= Records provided =
=======
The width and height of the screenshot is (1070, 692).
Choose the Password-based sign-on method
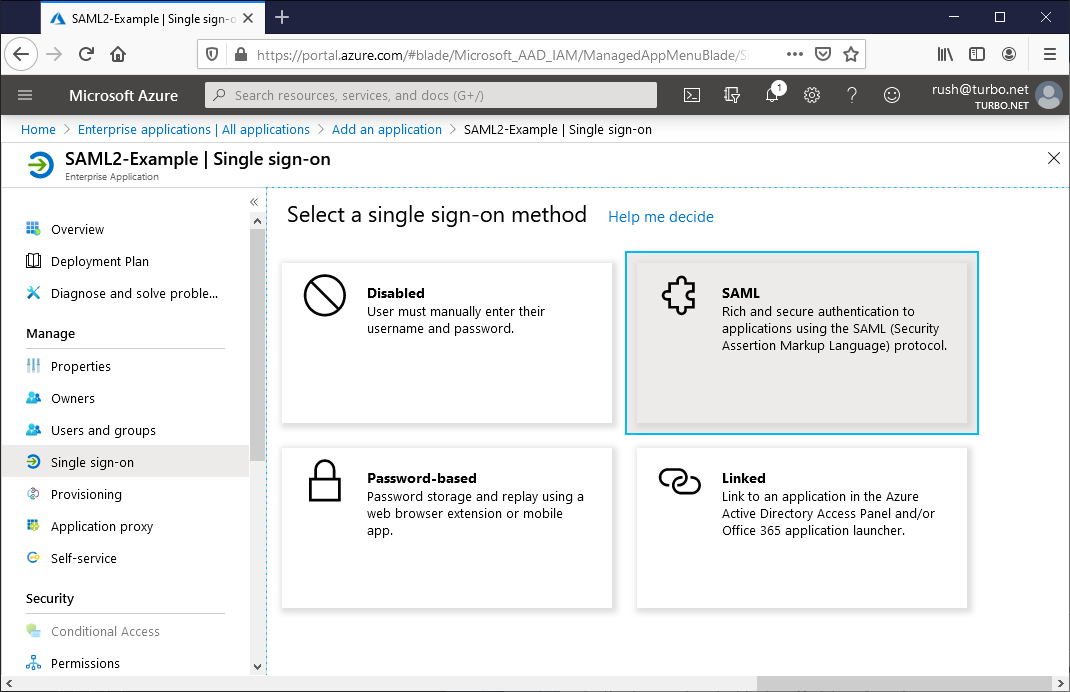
=======
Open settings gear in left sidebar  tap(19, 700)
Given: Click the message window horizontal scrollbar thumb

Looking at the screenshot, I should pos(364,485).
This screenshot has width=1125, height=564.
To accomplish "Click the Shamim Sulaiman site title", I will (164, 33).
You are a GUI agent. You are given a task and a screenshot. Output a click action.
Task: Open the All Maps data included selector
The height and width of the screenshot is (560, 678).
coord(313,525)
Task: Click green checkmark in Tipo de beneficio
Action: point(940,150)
=======
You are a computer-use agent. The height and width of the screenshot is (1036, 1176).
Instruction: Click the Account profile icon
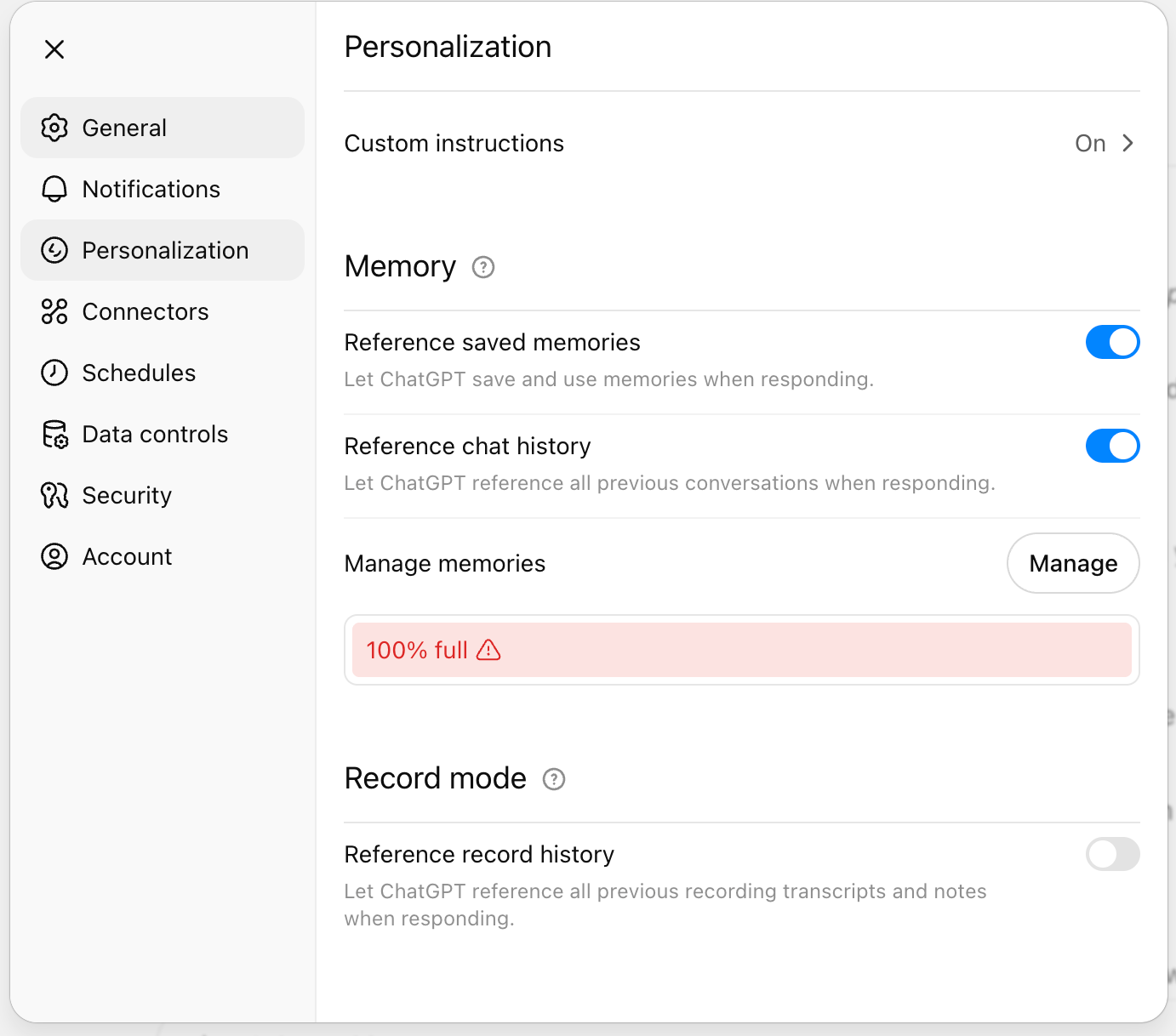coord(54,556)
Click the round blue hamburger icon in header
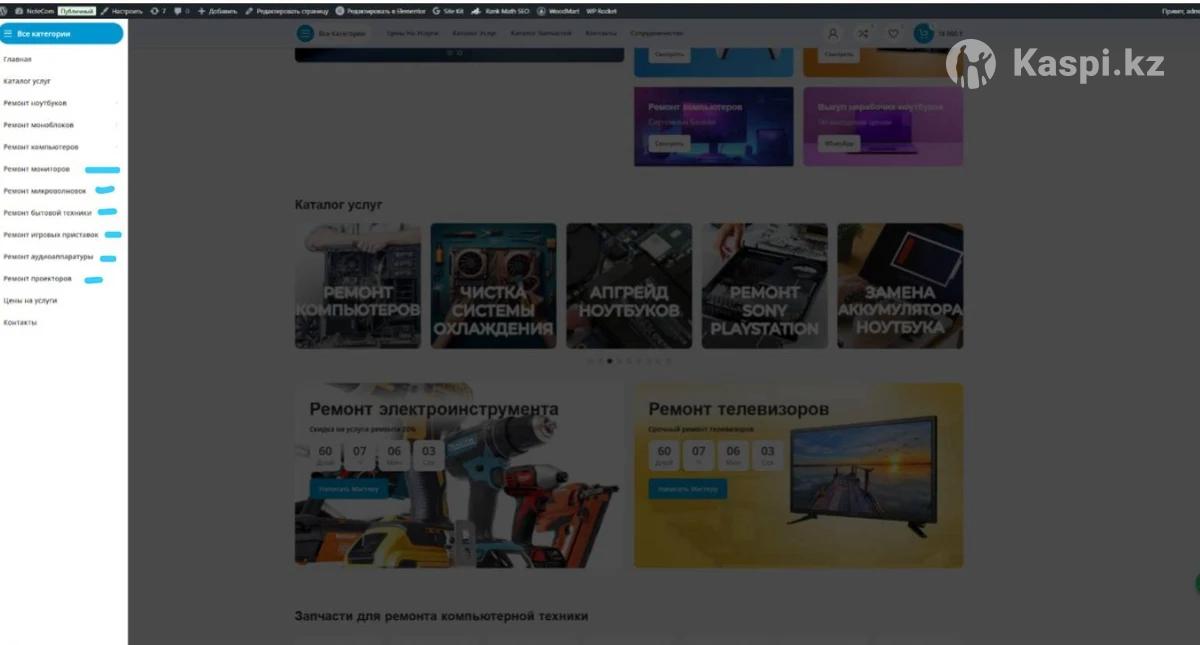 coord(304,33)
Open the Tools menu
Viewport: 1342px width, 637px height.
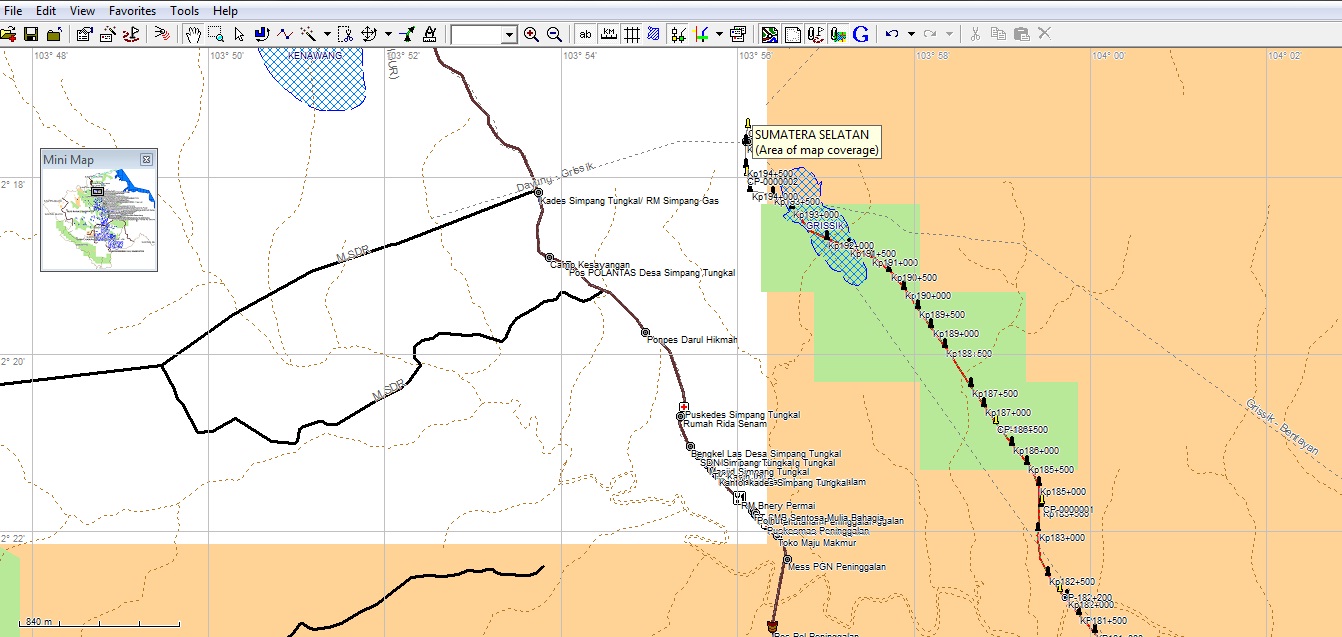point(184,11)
=======
= Task item =
A verbatim transcription is needed of the lines above, starting at the line with "The width and" and ending at the line with "Choose the Password-based sign-on method", both included, and of nothing else.

= Your solution =
The width and height of the screenshot is (1070, 692).
Choose the Password-based sign-on method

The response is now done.